Cross-sectional studies show that both plasma and CSF NfL increase with age,[3,4,26] which we also replicated in the current study. Longitudinally, plasma NfL levels intraindividually increased over the 15- to 30-month follow-up. The quantitative increase did not differ by baseline cognitive status (CU vs MCI), but the sample size was small, the time period was short, and there were very few clinical transitions (CU to MCI or MCI to dementia). Notably, increasing levels of plasma NfL were significantly associated with declines in both attention and global cognitive z scores, even over the short follow-up. These results suggest that plasma NfL may track with cognitive decline. If this finding is replicated, plasma NfL could be utilized as a clinical trial endpoint or marker of disease progression for AD and other neurodegenerative diseases. Interestingly, we also found that increasing plasma NfL was significantly associated with increasing amyloid PET over the short follow-up. This was a bit surprising given that NfL is thought to be a nonspecific marker of neurodegeneration. Although not statistically significant (p = 0.07), increases in plasma NfL were also associated with declines in hippocampal volume and cortical thickness over the short follow-up. Thus, it is possible that the observed relationship with amyloid PET is reflecting ongoing AD-associated neurodegeneration. A larger sample size is needed to better understand the longitudinal relationship between change in plasma NfL and change in AD-associated neuroimaging measures.
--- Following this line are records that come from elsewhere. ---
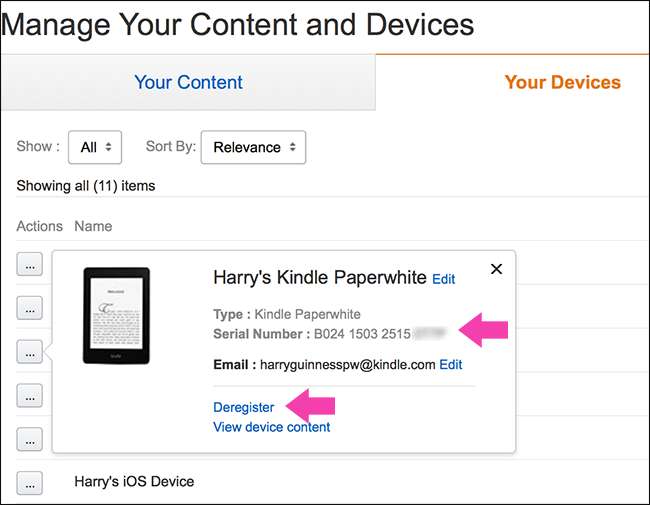Viewport: 650px width, 505px height.
Task: Open View device content link
Action: point(271,427)
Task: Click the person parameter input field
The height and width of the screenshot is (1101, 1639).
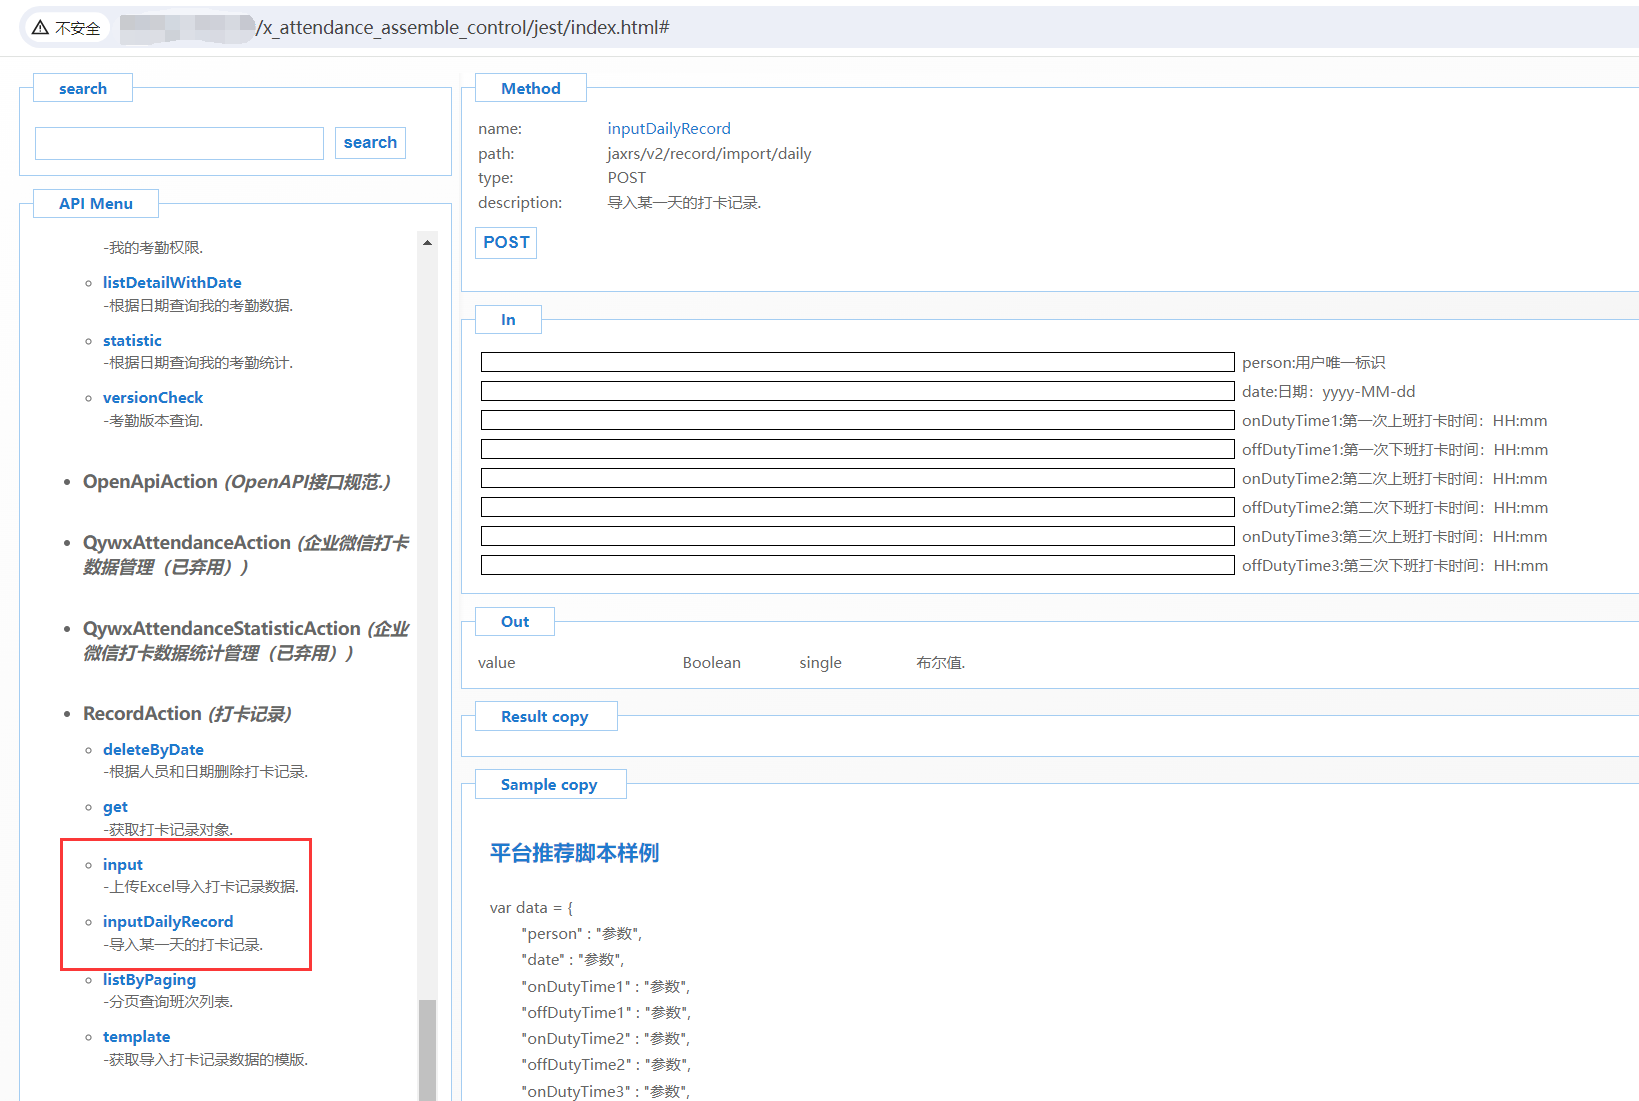Action: point(857,362)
Strengths of the study include the community-based population with concurrent plasma and CSF NfL and neuroimaging. There are, however, some limitations. First, although the current study is the largest study to date examining serial plasma and neuroimaging data, the overall sample size was small and larger studies are needed. Second, the time between consecutive visits with imaging and plasma NfL was 15 or 30 months, a period in which little cognitive or brain neuroimaging changes may occur in participants without dementia. Regardless, even though the follow-up was short, we still found that change in plasma NfL was associated with worsening in cognition and amyloid PET.

Our results suggest that elevated plasma NfL is a prognostic marker of cognitive decline and imaging measures of neurodegeneration and has similar effect sizes to CSF NfL. Change in plasma NfL also tracked with short-term cognitive change, and may be a potential marker of disease progression. Plasma NfL is more clinically suitable than CSF NfL, more feasible at the population level for serial measures to assess disease progression, and similarly represents neurodegenerative and cognitive changes. Future studies will need to determine whether plasma NfL tracks with cognitive or imaging changes across the clinical spectrum or is a better measure in either the early or later clinical phases of the disease.